In my own project (SproutCore), we've used Ruby-based buildtools since 2007, and there is unanimous support to move to Node, precisely because running a modern Ruby stack requires so much education.
We want to spend time in our IRC channel on SproutCore itself, not Ruby and it's myriad problems (all of which have "fixes" that "aren't so hard").
We're also moving to Node because the performance of the Ruby tools sucks, despite three rewrites (one by a member of the Rails core team, so not Ruby n00bs).
The Node tooling? It's so fast that we can literally rebuild the entire project from scratch every time we reload the app and still load everything into the browser in under a second. Oh, and it took about a day to write. :/
That, to me, is why Node is taking off. The "I can get shit done quickly" factor is very high, the resulting code runs very fast, and the community is large, energetic, and helpful. Plus, pretty much everyone has to use JavaScript today.
> precisely because running a modern Ruby stack requires so much education
Education about what? Can you give some specifics here? I'm genuinely curious as my day-to-day ruby development is pretty smooth and I haven't been doing it very long.

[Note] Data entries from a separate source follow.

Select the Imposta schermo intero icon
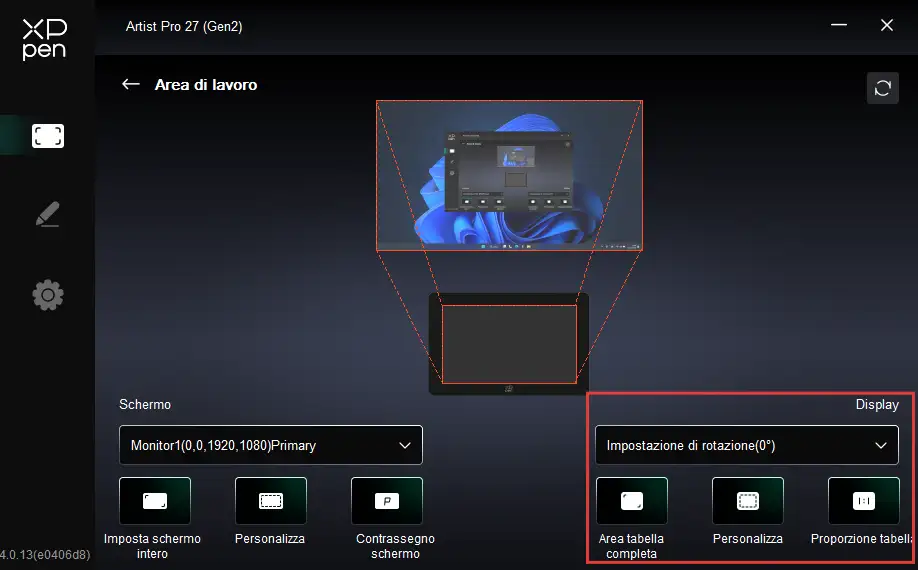Image resolution: width=918 pixels, height=570 pixels. pyautogui.click(x=154, y=501)
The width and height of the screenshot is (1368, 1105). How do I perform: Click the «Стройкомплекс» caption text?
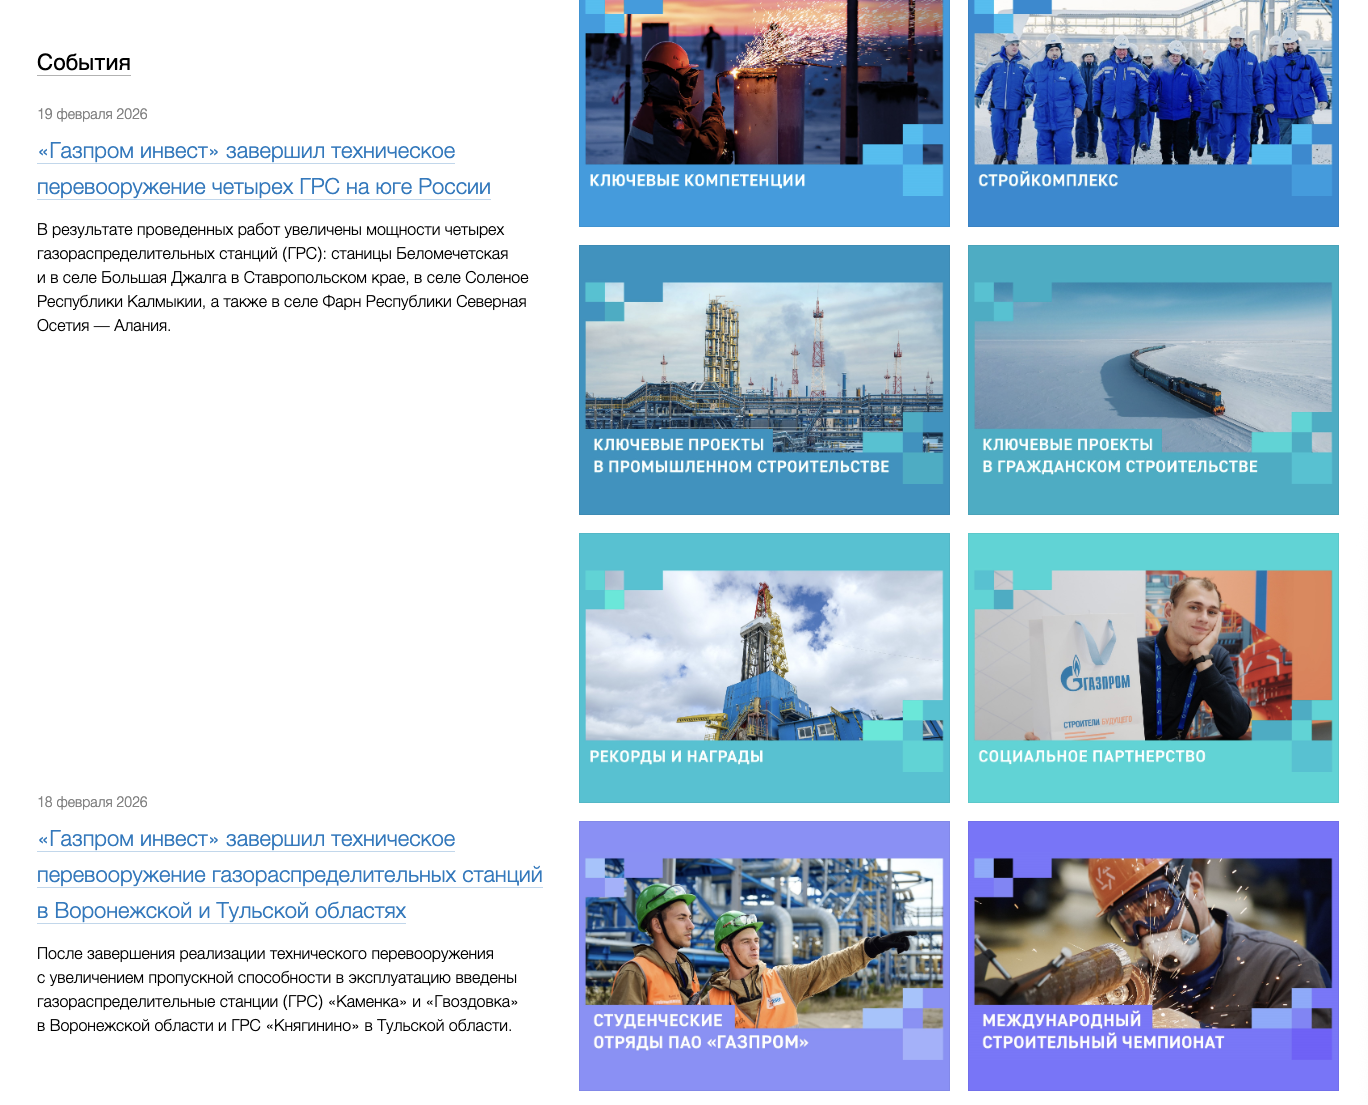click(x=1048, y=181)

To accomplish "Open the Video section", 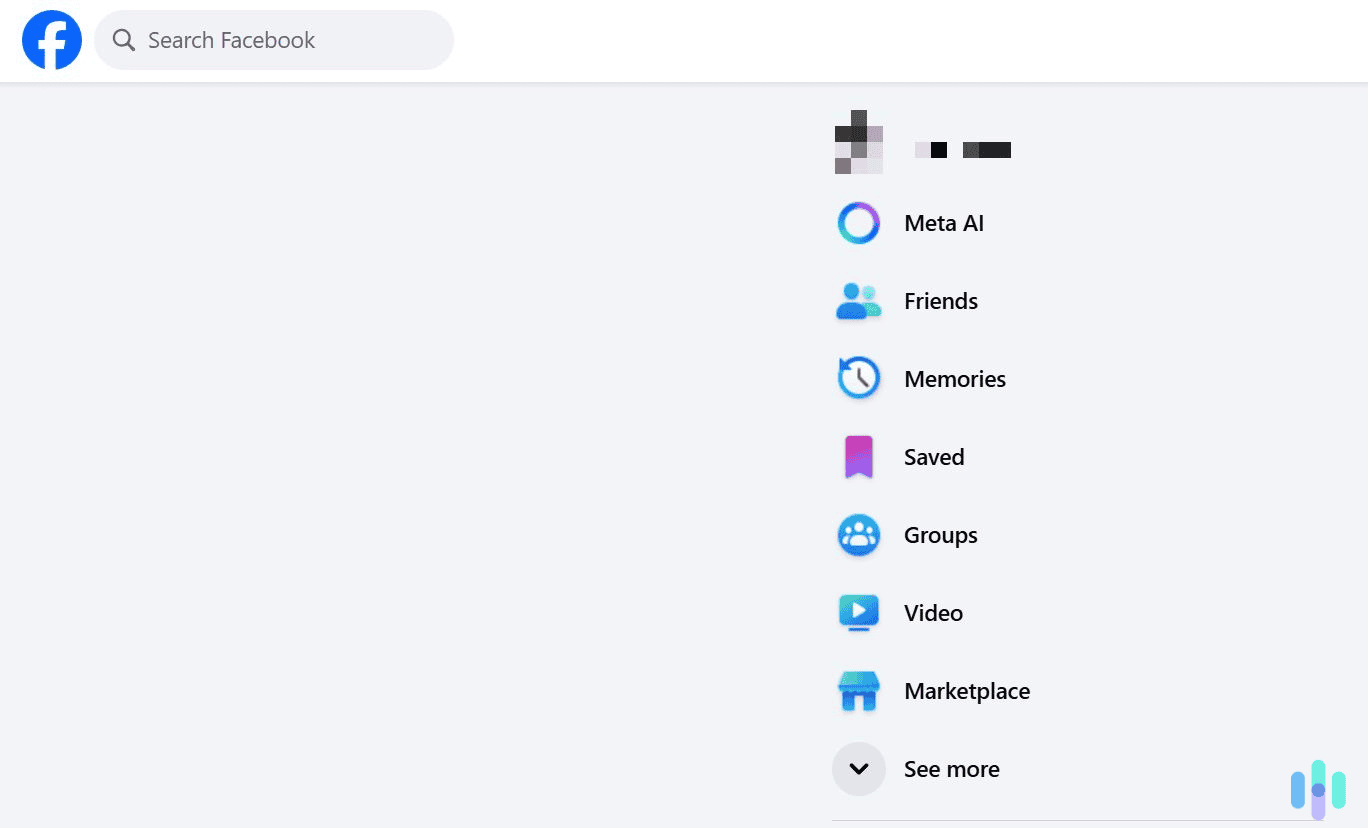I will click(x=932, y=612).
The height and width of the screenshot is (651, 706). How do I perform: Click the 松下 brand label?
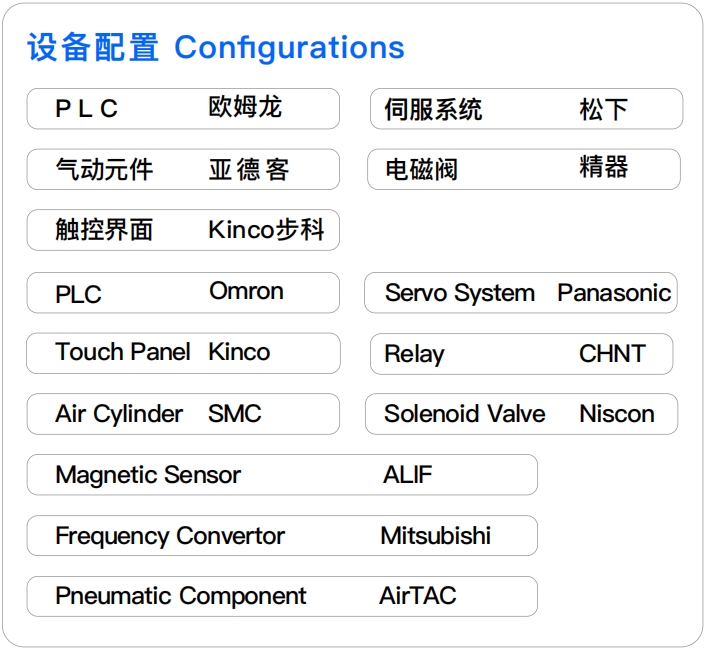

or if that's too much use --binstubs to use "bin/rake balls" or if you are really, utterly crazy, use --binstubs AND set $PATH to contain './bin' and then use "rake balls".
You can also use rvm with gemsets and just not use bundle exec at all. I'm amazed how quickly people forget about the things that bundler tries to fix. If you don't have any conflicts across your gems, you can basically use bundler as "just install my gems".